Independent Contractor Final Rule (For Now)
The impact of the legal definition of “employee” versus “independent contractor” under the Fair Labor Standard Act (“FLSA”) and other employment laws cannot be understated. The FLSA’s minimum wage and overtime requirements—along with a vast array of other legal obligations employers owe to employees—simply do not apply to independent contractors. Unhelpfully, various regulatory agencies and courts have looked in the past to similar, but not quite identical, tests of independent contractor status. With so much riding on the right classification both in terms of lawsuits and dollars, any clarification of which test an employer should look to is absolutely critical guidance to U.S. businesses.
Enter the Department of Labor (“DOL”) and its January 7, 2021 publication of the final rule on classifying “Independent Contractor Status under the Fair Labor Standards Act” (the “Final Rule”), which goes into effect on March 8, 2021.

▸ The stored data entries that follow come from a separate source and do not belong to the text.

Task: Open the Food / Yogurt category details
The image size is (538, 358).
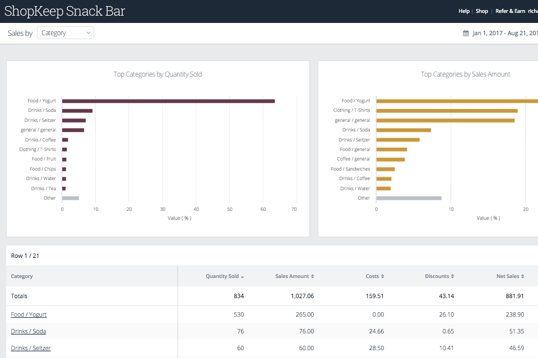Action: [29, 314]
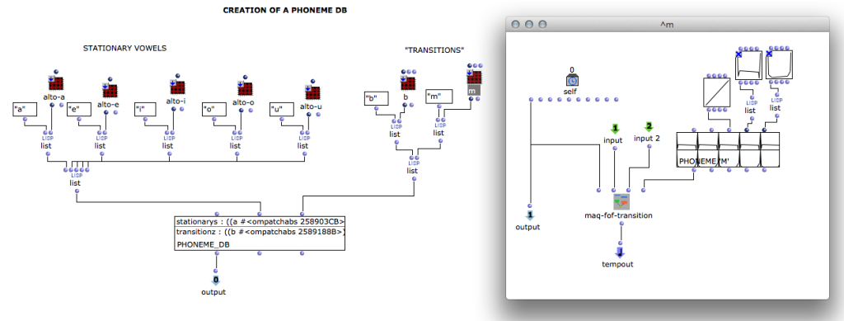Viewport: 844px width, 321px height.
Task: Select the alto-a patch icon
Action: coord(55,83)
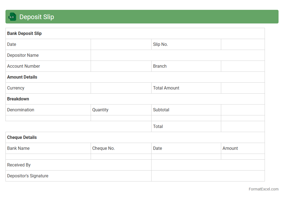This screenshot has width=284, height=197.
Task: Click the Breakdown section heading
Action: coord(18,99)
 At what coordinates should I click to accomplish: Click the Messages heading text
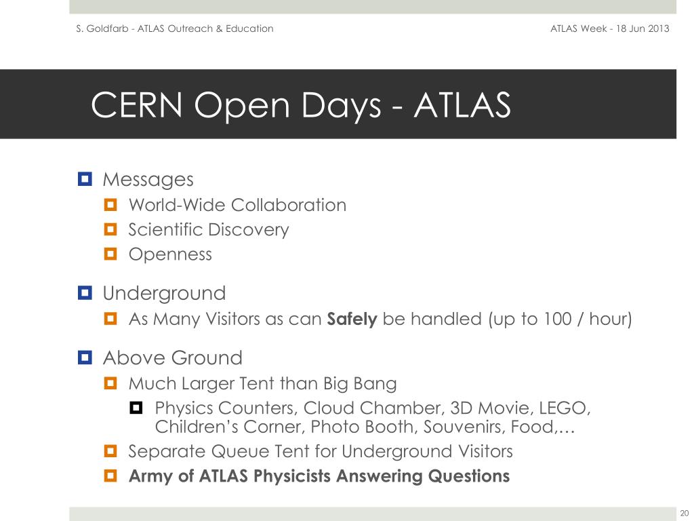click(x=148, y=180)
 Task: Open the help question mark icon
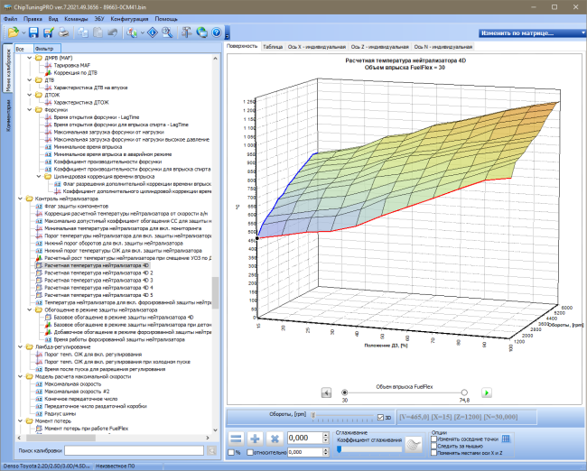click(x=217, y=32)
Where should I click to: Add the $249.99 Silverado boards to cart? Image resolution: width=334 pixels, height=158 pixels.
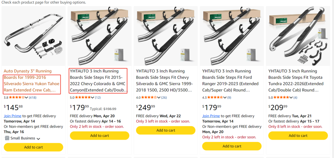pyautogui.click(x=166, y=130)
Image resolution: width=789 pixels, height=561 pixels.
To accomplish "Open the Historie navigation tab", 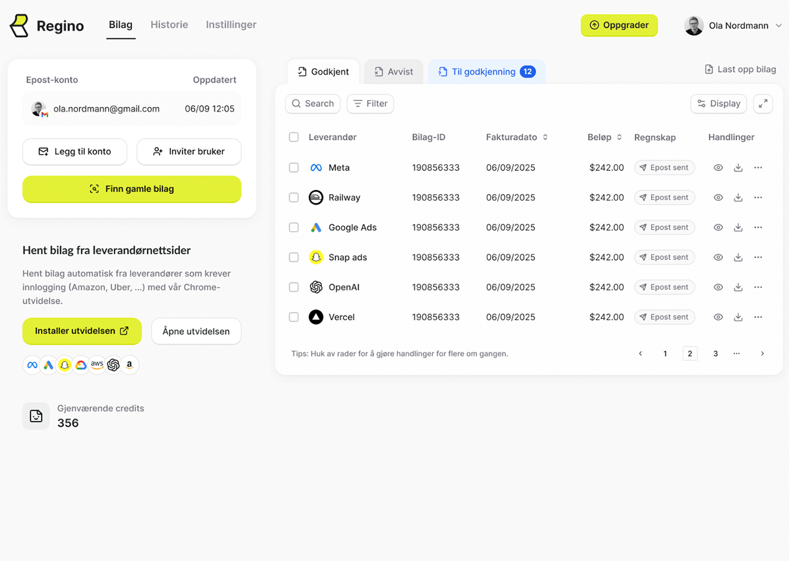I will coord(169,25).
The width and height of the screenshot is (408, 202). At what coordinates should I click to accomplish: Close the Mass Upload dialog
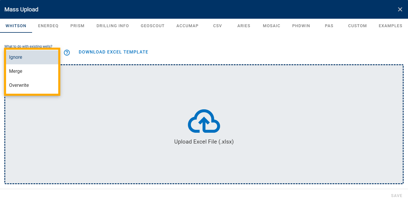(x=400, y=9)
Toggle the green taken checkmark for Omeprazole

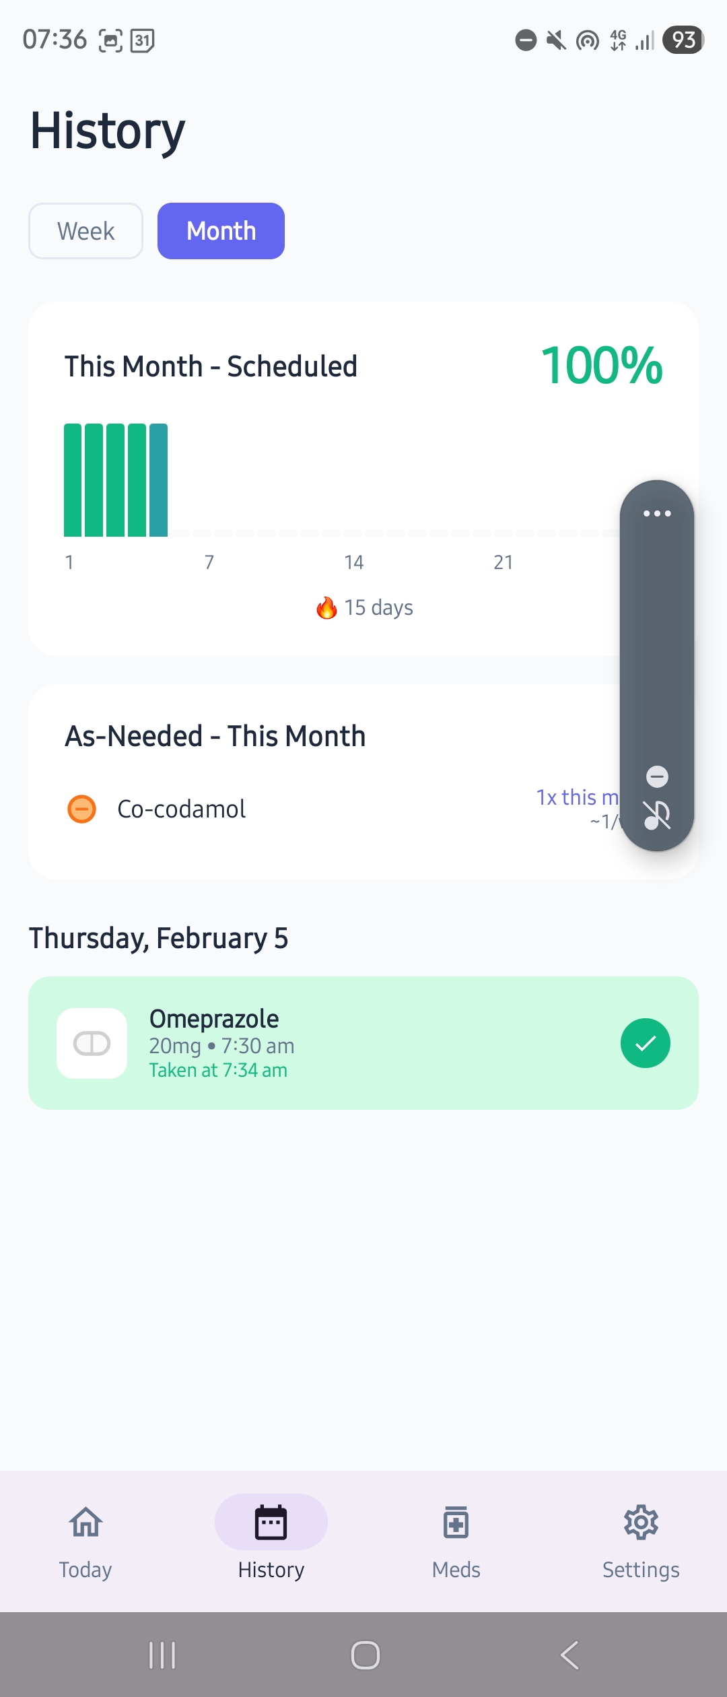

The Final Rule provides a multifactor “economic reality” test for determining whether workers are independent contractors and six examples of the DOL applying the multifactor test. The Rule provides that employers consider the following five factors in determining whether someone is an employee or an independent contractor:
- the nature and degree of the worker’s control over the work (a core factor according to the DOL);
- the worker’s opportunity for profit or loss (a core factor according to the DOL);
- the amount of skill required for the position;
- the permanence of the working relationship; and
- and how integrated the worker’s role is to the organization’s overall operation.